Infine mi domando come la penseranno i figli dei nostri figli? Sicuramente nasceranno pochi figli autoctoni europei. Saranno una piccola parte di un groviglio etnico. E loro, avranno ancora meno fiducia nel futuro? Ora che rifletto sul fenomeno dell'ansia, comprendo perché i nostri figli rinunciano a riprodursi. Perché dovrebbero far nascere bambini in un mondo senza futuro?

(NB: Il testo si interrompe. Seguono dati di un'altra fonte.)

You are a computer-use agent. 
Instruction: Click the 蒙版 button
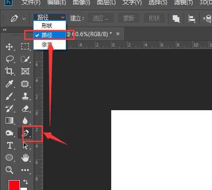coord(129,19)
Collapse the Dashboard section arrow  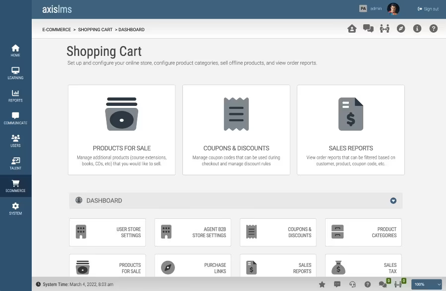point(393,200)

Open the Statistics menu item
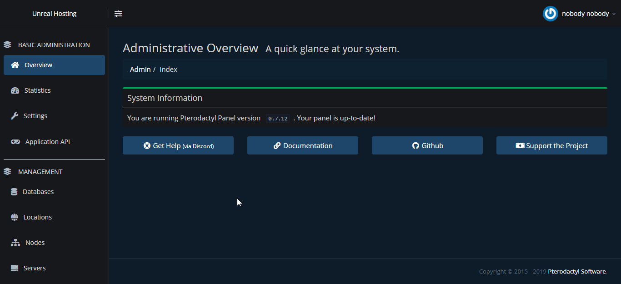pyautogui.click(x=37, y=90)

Mi considero fortunato perché la mia generazione, quella dei figli dei fiori, ha sognato un mondo bellissimo. I giovani d'oggi per questo mi invidiano, eppure sono sicuro che nessuno di loro accetterebbe il cambio con il mondo di 50 anni fa perché questo implicherebbe di rinunciare a telefonini, internet e tutte quelle comodità della vita globalizzata. Rinunciare al progresso non è la soluzione dei problemi. Sarà allora quel mondo illusorio creato attraverso i filtri dei media, la fonte di tutta quella sfiducia, oppure i nostri genitori erano semplicemente sciocchi ad averci messo nel mondo perché non hanno riflettuto sul futuro.
La razza umana è brutta, i vecchi lo devono sapere. Forniteli gli strumenti di autodistruzione, li useranno con gioia. Consoliamoci, la storia della vita è costellata di eventi di estinzioni di massa. Hanno portato sempre un beneficio all'evoluzione e dopo ogni catastrofe la vita rinasce più forte e raffinata di prima. Speriamo che anche di noi, incalliti ottimisti, rimanga un seme da fare nascere a tempo debito in un mondo più bello, libero da tutti quei bruti e ignoranti che non meritano di fare parte del nostro futuro.
Ecco la musica per descrivere il mood con il quale affrontavamo noi il futuro: "When you ain't got nothing, you got nothing to lose." Bob Dylan dalla canzone Like a rolling stone.
Non tenete alle cose, partite dal basso, da zero insomma, così non dovete soffrire l'ansia di perdere.